I don’t know about you, but if I went duck hunting and found myself sitting in a duck blind, and a payroll tax flew over, I would be tempted to take aim. And I think common sense suggests to any reasonable person that payroll taxes and income taxes both belong to that family of small aquatic birds that zoologists call Anatidae. You guessed it: ducks!

If it looks like an income tax, acts like an income tax and hangs out with other income taxes, it is probably an income tax, even if it is called something else.

So why the difference? Income taxes are always called just that: income taxes. But we call payroll taxes a variety of names: payroll taxes, social security taxes (and sometimes we parse out Medicare taxes), FICA taxes, social security contributions and employment taxes. Just why do we always separate payroll taxes from income taxes?

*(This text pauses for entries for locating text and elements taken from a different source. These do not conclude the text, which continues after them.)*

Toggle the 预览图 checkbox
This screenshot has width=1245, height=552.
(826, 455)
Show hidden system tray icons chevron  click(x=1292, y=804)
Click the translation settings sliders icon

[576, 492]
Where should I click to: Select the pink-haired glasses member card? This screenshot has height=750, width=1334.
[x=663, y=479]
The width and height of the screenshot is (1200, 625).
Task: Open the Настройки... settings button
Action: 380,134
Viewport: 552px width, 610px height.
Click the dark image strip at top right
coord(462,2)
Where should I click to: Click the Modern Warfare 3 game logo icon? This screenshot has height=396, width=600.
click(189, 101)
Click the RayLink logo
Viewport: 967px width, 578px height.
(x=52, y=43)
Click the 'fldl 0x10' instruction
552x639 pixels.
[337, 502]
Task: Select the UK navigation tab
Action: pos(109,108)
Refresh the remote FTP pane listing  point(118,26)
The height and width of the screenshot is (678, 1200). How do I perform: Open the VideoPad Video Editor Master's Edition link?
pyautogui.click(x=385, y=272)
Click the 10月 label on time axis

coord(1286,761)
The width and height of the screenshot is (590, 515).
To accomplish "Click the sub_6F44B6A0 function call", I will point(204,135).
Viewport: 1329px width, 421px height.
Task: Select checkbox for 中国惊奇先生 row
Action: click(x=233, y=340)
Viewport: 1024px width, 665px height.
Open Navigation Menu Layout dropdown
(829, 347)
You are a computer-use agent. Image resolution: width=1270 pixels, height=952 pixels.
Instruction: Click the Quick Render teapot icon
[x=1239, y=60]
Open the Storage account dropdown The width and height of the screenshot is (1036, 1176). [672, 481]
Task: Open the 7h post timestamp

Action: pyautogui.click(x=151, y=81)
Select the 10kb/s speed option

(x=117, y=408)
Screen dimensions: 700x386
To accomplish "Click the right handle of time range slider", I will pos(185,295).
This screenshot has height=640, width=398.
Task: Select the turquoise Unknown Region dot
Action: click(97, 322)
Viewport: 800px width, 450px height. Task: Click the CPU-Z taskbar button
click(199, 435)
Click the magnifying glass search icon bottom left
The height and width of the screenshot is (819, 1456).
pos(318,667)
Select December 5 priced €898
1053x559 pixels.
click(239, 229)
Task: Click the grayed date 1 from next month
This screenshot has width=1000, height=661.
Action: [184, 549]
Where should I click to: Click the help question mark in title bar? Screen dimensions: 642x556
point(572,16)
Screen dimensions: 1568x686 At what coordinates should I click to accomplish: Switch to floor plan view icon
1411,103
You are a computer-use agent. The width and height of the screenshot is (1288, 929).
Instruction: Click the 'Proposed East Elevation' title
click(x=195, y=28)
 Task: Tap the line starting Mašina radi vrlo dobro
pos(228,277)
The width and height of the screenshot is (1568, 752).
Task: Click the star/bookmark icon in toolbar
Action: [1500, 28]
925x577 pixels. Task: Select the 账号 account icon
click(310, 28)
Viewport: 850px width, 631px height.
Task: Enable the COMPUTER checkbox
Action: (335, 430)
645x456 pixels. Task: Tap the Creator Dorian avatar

When I was in the army, I learned that some of the best camouflage techniques are used in plain view. In the milieu of tax policy, the concept of “hidden” taxes creates quite a furor. But our legislators don’t hide payroll taxes from us. Instead, they attempt to conceal the true nature of the tax. They certainly are not income taxes we are told. Congress continues this subterfuge by telling us they aren't even really taxes; they are contributions. A wage earner is contributing to his retirement fund if you will.

Pardon me for adopting a Scrooge persona but to that notion I say Bah! Humbug! To this taxpayer, payroll taxes are actually camouflaged income taxes hiding in plain view.

Applying our duck analogy, it seems apparent, even to the most casual observer, that payroll taxes are, in fact, income taxes. While everyone other than our elected leaders likely view payroll taxes as a duck, Congress continues to refer to them as anything other than their rightful name.

Thus, when Congress debates duck reform (i.e. income tax reform), whether that includes duck preservation, or duck cloning, duck mutation or duck breeding, or even duck extinction, the conversation is missing an important element. You might say Congress is a few ducks shy of a brace. (Author’s note: What do you call a group of ducks? Answer—it depends. It can be called a flock when in flight, a paddling or team when on the water, or, in general, a brace.)

We cannot have a serious, comprehensive discussion on duck reform unless we include all of the ducks. As we said in the army, we have to get all our ducks in a row.

I warned in my very first posting that I would not spare payroll taxes. Despite the fact that I have clearly demonstrated that they are also ducks, I do not consider either payroll taxes or income taxes to be just ducky. We should shoot them both down.

Have to take a break. I have a sudden urge for some Peking Duck or perhaps duck a l'orange. See you in a few days.